I learned to cook at a young age, not because I liked it but because it was necessary. We were a multi-generations home: my parents, my sister and I lived with our paternal grandparents. When I was little, cooking in my household was shared between my mom and my grandparents and I enjoyed many traditional dishes. As I grew up, my grandmother passed away and my grandfather started getting old. Both my parents worked a lot and my maternal grandparents needed a lot of help because they lived alone. My mom was splitting her days between her full time job, her parents and then home with us trying to make sure my sister and I were OK.

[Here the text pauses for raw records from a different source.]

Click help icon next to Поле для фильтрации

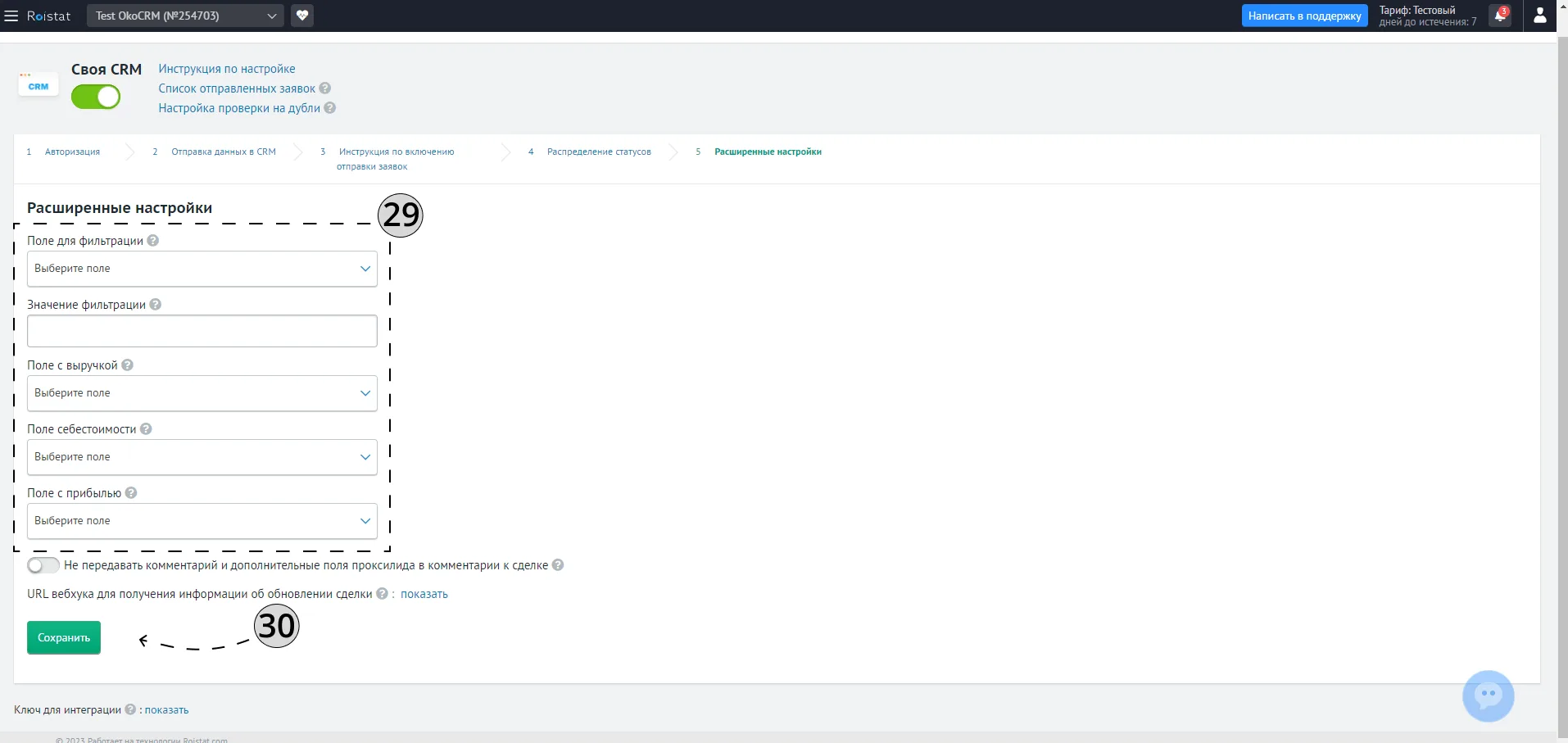153,241
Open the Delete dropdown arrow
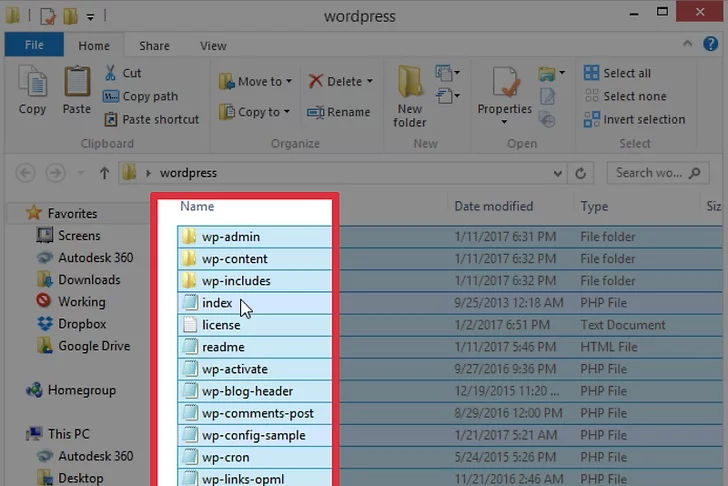728x486 pixels. [369, 82]
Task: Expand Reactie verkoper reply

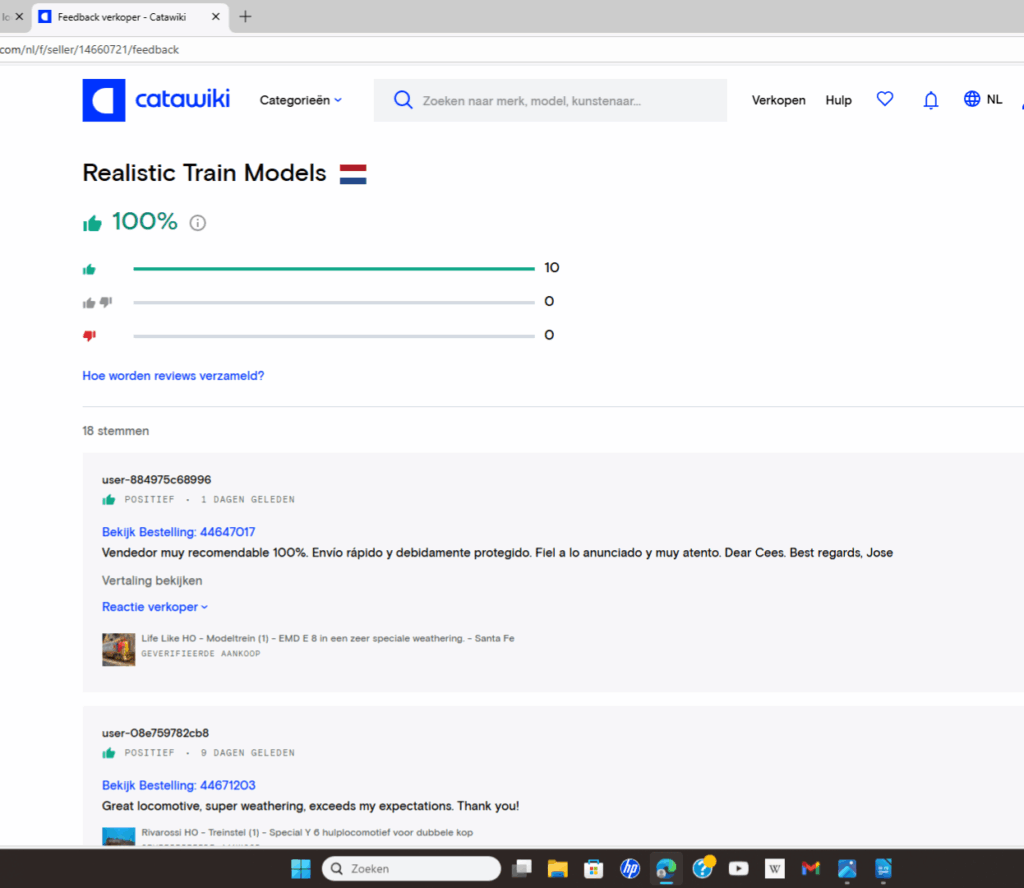Action: [155, 607]
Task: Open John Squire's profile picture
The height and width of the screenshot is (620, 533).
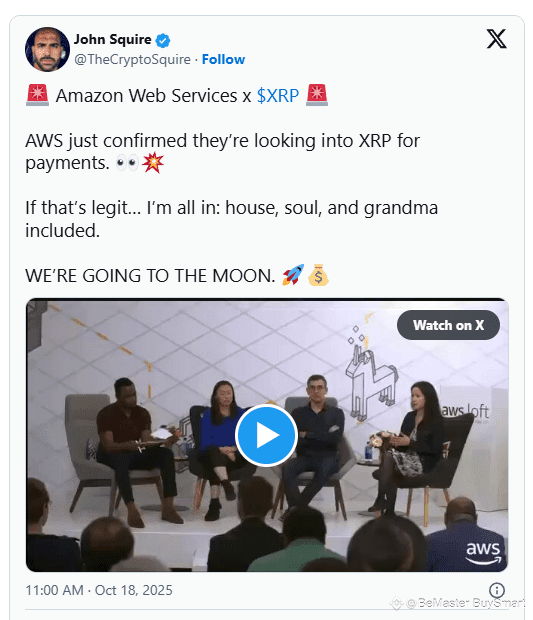Action: point(47,49)
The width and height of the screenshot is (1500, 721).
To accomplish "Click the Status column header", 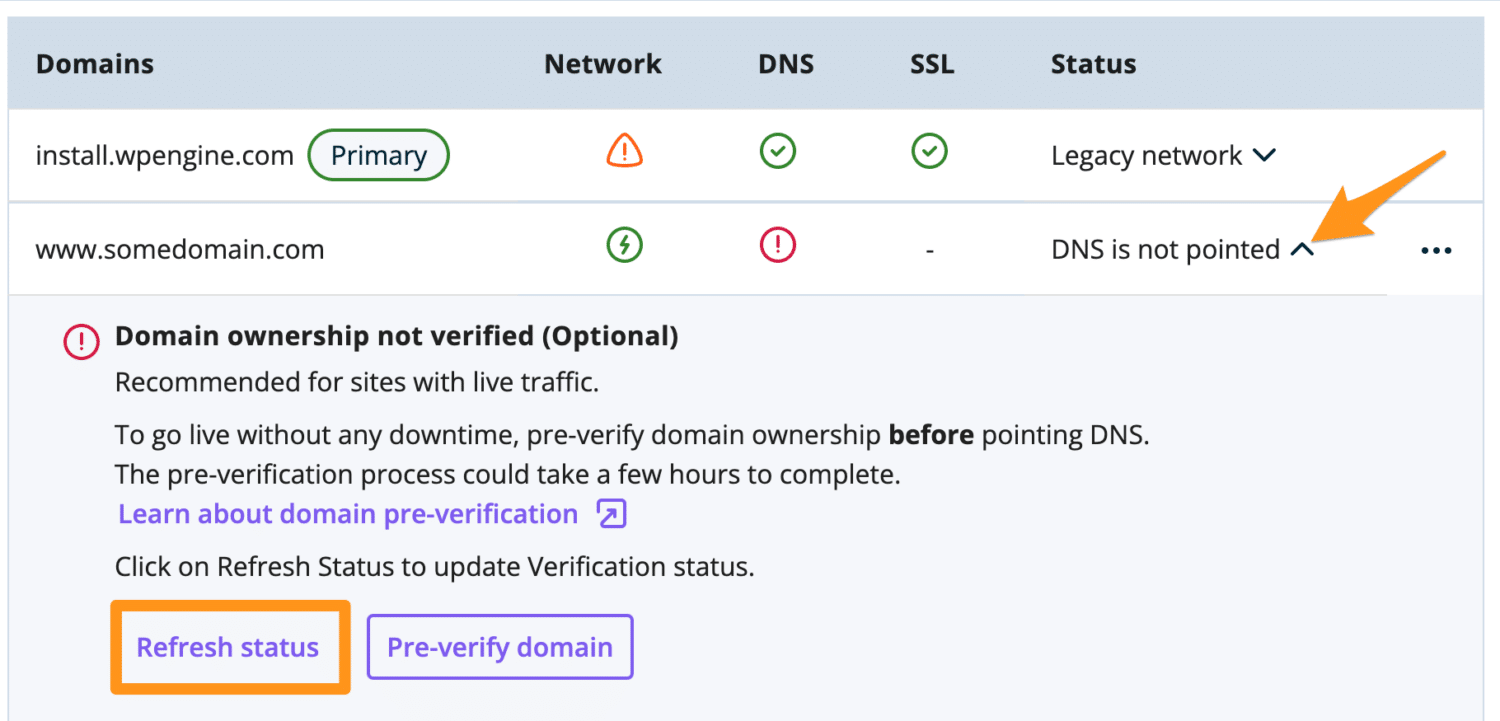I will point(1093,63).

Thus the need came up for me to help out with basic household cleaning and cooking. I learned to cook and usually did it right after I came back from school. My friends usually would hang out during that time. So even though I loved cooking, I also had some resentment towards it because I couldn’t just be free to hang out with my friends. After all, I was a typical high school teen who wanted to listen to rock and hang out with my friends!

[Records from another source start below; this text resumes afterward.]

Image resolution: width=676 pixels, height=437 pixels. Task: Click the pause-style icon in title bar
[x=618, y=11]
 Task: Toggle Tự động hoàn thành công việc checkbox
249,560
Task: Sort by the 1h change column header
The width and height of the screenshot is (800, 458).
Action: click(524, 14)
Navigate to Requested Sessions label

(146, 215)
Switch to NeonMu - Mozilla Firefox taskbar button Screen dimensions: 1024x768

My first introduction to Anthony Bourdain
Back in 2009, my husband and I were living in New Zealand and loving life. We loved to travel and explore the world. We definitely enjoyed a fair share of international cuisine as we ate out a lot because of our busy lifestyles. I cooked occasionally on the weekends but still preferred making my rounds over the German, Indian, Belgian and Italian restaurants few blocks down the street. We also missed our friends and life in US, so in the evenings we watched a lot of American TV. That’s how we came across a show called No Reservations which introduced us to Anthony Bourdain.
I can’t remember the first episode we watched, I can’t remember if it was a re-run of older seasons or a new episode. But I do remember I was immediately hooked!! We started recording all the episodes and adding to our bucket list countries and places we wanted to visit. As we watched more episodes, we realized how central food was to Anthony’s story telling. It was the glue that tied the whole episode together. His trips to Brazil, Argentina, South Florida, Greek Islands and Sicily are some of my most memorable episodes from No Reservations.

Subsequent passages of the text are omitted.